IBM Rational Functional Tester (RFT) provides automated testing capabilities for functional, regression, GUI, and data-driven testing. Installation is straight forward. The RFT can generate VBScript and Java statements, requiring some programming experience. Test execution is generally stable, but occasionally it has memory issues, which can be solved easily. During playback, Rational Functional Tester uses the Object Map to find and act against the application interface. However, during development it is often the case that objects change between the time the script was recorded and when a script was executed. For example, testing with multiple values selected using the Shift key pressed does not work. RFT supports data driven commands to generate different test cases, however the expected outputs need to be manually entered. RFT allows one script to call another script, so redundant activities are not repeated. However, scripts quickly become too long and hard to maintain. From reporting point of view, RFT supports results logs containing a lot of information, making hard to find the data really needed. It also supports customized reports but integration takes a lot of time. CI/CD integration is supported only for IBM products.

3 Google Test (with Google Mock)

Google Test (also known as Google C++ Testing Framework) is a unit testing library for the C++ programming language, based on the xUnit architecture. Google Test cannot be used for GUI automation tests as standalone tool. In this study, it is used together with Google Mock, so one can create mock classes trivially using simple macros, supporting a rich set of matchers and actions, and handling unordered, partially ordered, or completely ordered expectations. The framework uses an intuitive syntax for controlling the behavior of a mock, however it has been intended to support unit tests rather than GUI, so most testers find its installation, configuration and coding too complex. Google Test is good to consider for a team of highly skilled developers in test.

4 Unified Functional Testing (UFT)

**Exercise**
Please answer these questions from the tool comparison:
1. In which two languages can Rational Functional Tester generate statements?
2. Which products does Rational Functional Tester support for CI/CD integration?
3. Google Test is a unit testing library for which programming language?
The data that comes after this is separate material and unrelated to the tool comparison.

**Dataset excerpt**
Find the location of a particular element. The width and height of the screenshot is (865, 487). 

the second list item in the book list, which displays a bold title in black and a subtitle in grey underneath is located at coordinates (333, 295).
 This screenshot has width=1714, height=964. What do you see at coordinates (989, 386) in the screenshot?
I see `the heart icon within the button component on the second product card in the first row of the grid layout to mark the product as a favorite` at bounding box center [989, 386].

**Right answer**
1. VBScript and Java
2. Only IBM products
3. C++